Plantu prend sa retraite. Le Monde lui rend hommage en publiant, notamment, quelques uns de ses croquis.

On n'y pense pas mais ce n'est pas étonnant : il est très légèrement plus âgé que moi. Il fallait bien que cela arrive ! Vieillir c'est s'habituer à voir disparaître un à un ceux qui vous accompagnèrent : certains meurent d'autres prennent simplement leur retraite vous rappelant que la sienne propre n'est plus si lointaine que cela. Habitué depuis toujours à voir ses dessins en première page : pardi le premier paraîtra l'année même où je passai mon bac et entamais mes études de philo : cela faisait depuis un peu plus d'un an que je lisais régulièrement le Monde.

J'aime assez que ce premier dessin d'un tout jeune homme représentât ainsi un point d'interrogation, un doute sur cette paix au Vietnam. L'actualité, au moins autant que l'histoire, ne sera jamais qu'une longue litanies de doutes, d'incertitudes. De désillusion.

Parcourir quelques uns de ses dessins revient à retracer le fil de ma propre existence. Ce fil est-il rouge ou la ligne est-elle blanche qu'il faudrait ne pas franchir ? Tout est ici rassemblé, du pire - guerres, attentats, massacres - à la désillusion - la gauche au pouvoir - à l'espoir trahi - Afrique du Sud, dialogue Israel-Palestine - au vulgaire le plus absolu - DSK … Il m'est arrivé de penser que nous serions d'un moment ; nous le sommes en tout cas toujours d'une époque qui laisse son empreinte en nous plus que nous ne l'imaginons, que nous emmenons avec nous où que nous allions.

Ce lointain écho des instants enfouis … Ces moments de la grande histoire qui ponctuent les événements de la toute petite, de sa sienne propre : qui forme l'arrière-plan de l'autre ? Et si les grands événements n'étaient que décor indifférent de nos petites péripéties intimes ? Ou qu'inversement, tout cynique que ce puisse paraître, nos humbles petites existences avec leurs refrains interminables et inlassablement répétés n'étaient que décor scandant mezzo voce l'épopée souvent terrible de l'histoire humaine.

La question n'est ni si sotte ni si anodine qu'on voudrait croire : il en va ici comme du maquillage des femmes lequel comme on le sait révèle autant que cache ; comme en toute représentation picturale ou le moindre petit détail finit par conférer son sens à l'ensemble comme en ce petit pan de mur jaune évoqué par Proust ou ce chat jaune repéré par Barthes dans la préface que fit Chateaubriand de sa Vie de Rancé.

Le fait n'est jamais brut ; il ne nous est jamais ni donné ni brutalement opposé : il s'élance vers nous au moins autant que nous le fuyons ; il se dérobe à notre interprétation au moins autant que nous le pourchassons avec obstination.
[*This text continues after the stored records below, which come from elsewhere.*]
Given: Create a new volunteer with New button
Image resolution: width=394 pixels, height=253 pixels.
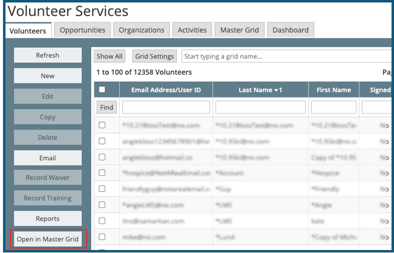Looking at the screenshot, I should click(x=48, y=76).
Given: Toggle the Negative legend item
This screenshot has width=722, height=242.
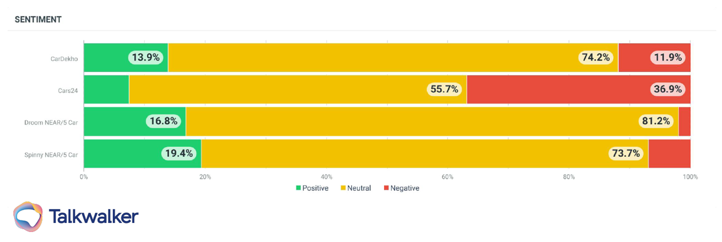Looking at the screenshot, I should click(401, 188).
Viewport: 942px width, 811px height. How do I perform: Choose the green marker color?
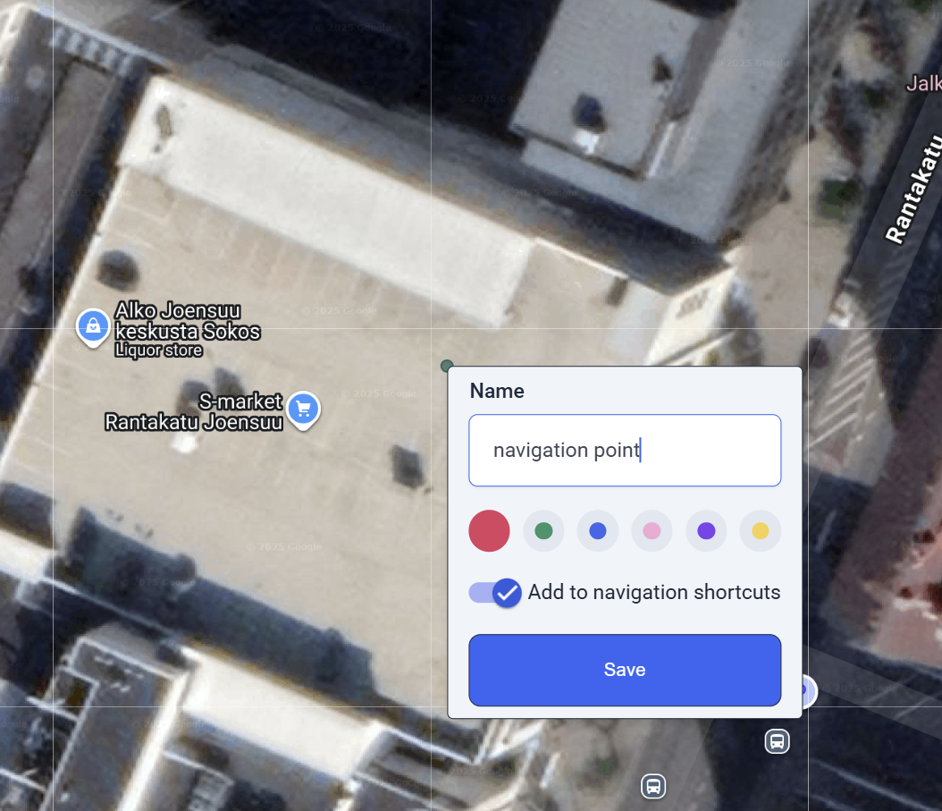coord(543,530)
Il y a toujours une configuration qui subtilement conspire afin qu'il fasse sens … à moins que par un curieux retournement ce ne soit lui qui nous révèle. Barthes a raison : il n'est pas de littérature sans lui, sans cette incessante respiration entre le concret et l'abstrait, entre le souffle du sens et l'épaisseur brutale de la chose, sans l'intrigante obsession que nous mettons à vouloir dénicher sens à tout et l'angoissant soupçon que peut-être en fin de compte i n'y eût rien à y déceler.

Après tout, que serait le monde s'il n'était conscience pour le saisir, admirer ou vouloir forger. La nature est belle mais elle ne le sait pas. Il y a quelque chose d'étrange dans ce dialogue souvent grevé de mutisme entre le sujet et l'objet, le singulier et l'universel : comme dans la ritournelle, chacun semble se tenir par la barbichette sans que nul ne puisse prendre avantage sur l'autre.
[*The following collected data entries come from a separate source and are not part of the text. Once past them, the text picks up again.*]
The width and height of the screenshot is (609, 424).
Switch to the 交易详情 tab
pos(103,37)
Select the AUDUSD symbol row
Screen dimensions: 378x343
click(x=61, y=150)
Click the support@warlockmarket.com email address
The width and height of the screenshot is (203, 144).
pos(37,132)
Jeu de miroir où l'on ne sait plus trop qui de l'un regarde l'autre.

Cette scène aux tout débuts des 7 boules de cristal . Le capitaine entraîne Tintin à un spectacle de prestidigitation auquel il s'est lui-même essayé sans succès. A l'entracte, ils font visite au lanceur de poignards qui n'est autre que l'ex Général Alcazar. Sur le retour, ils se perdent dans le dédale des décors avant que de s'y empêtrer et d'échouer lamentablement sur la scène à interrompre la suite du spectacle.

Scène admirable où tout est faux-semblant, représentation ou représentation de représentation … illusion mais au sens de Platon : ignorance de l'ignorance. Où tout est doublure et escamotage de tout, de soi, de l'autre.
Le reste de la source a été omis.